Libération gazetesinin bu haftaki seçimi, Tayvan’lı yönetmen Hou Hsiao-hsien’in “Fransa’ya ağıt” sayılabilecek filmi “Kırmızı Balonun Yolculuğu”. 20. yaşgününü kutlayan Orsay Müzesi’nin sipariş ettiği 20 filmden biri olan eser, başta Albert Lamorisse’in 1956 tarihli ünlü “Kırmızı Balon” filmi olmak üzere, birçok sanat eserine göndermeler içeriyor. Örneğin Paris’teki Orsay Müzesinde bulunan Félix Valloton’un 1899 yılında gerçekleştirdiği “Balon” adlı tablo veya kamerasının merceğine yansıyan Jacques Rivette’in ünlü “Céline et Julie” filminden bir kare... Le Monde ise filmin en önemli özelliğinin sanatının doruğunda bir Juliette Binoche olduğunu ve izleyicileri sırf oyuncunun performansını görmek için bile olsa, filme gitmeye davet ediyor.

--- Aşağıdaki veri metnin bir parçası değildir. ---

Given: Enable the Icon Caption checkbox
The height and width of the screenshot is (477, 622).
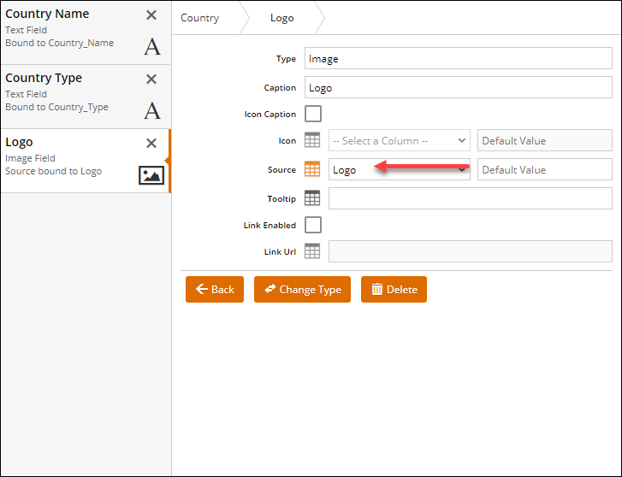Looking at the screenshot, I should 313,114.
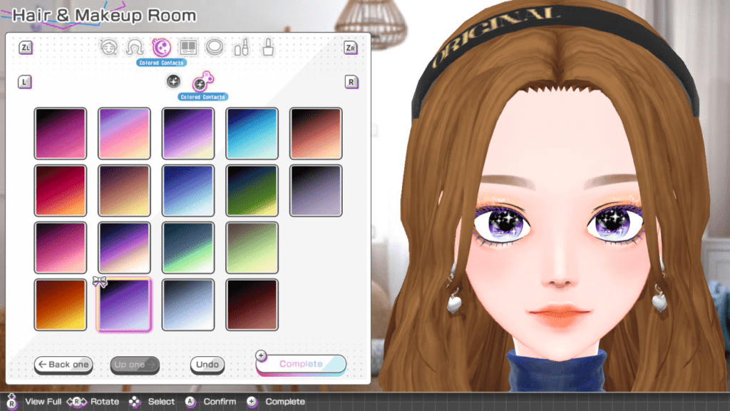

Haftanın diğer üzerinde en çok konuşulan üç filminden ilki, ünü daha ziyade Fransa sınırlarında kalan oyuncu Sandrine Bonnaire’in otist kız kardeşini anlattığı “Adı Sabine” adlı belgesel. Yıllardır kardeşini görüntüleyen Bonnaire’in eseri, aslında psikiyatrik hastalıkların tedavisinde Fransız sağlık sisteminin yetersizliği ve ilkelliğine ağır bir eleştiri. İkinci film, eleştirmenlerden ancak geçer not alabilen, Sırbistan’ı vatan edinen Ortodoks Boşnak yönetmen Emir Kusturica’nın alışılmış cümbüşün ötesine geçemeyen yeni filmi “Bana Söz Ver”. Son olarak, Rus yönetmen Andrei Nekrassov’un “Litvinenko: eski bir KGB ajanının zehirlenmesi” adlı belgeseli.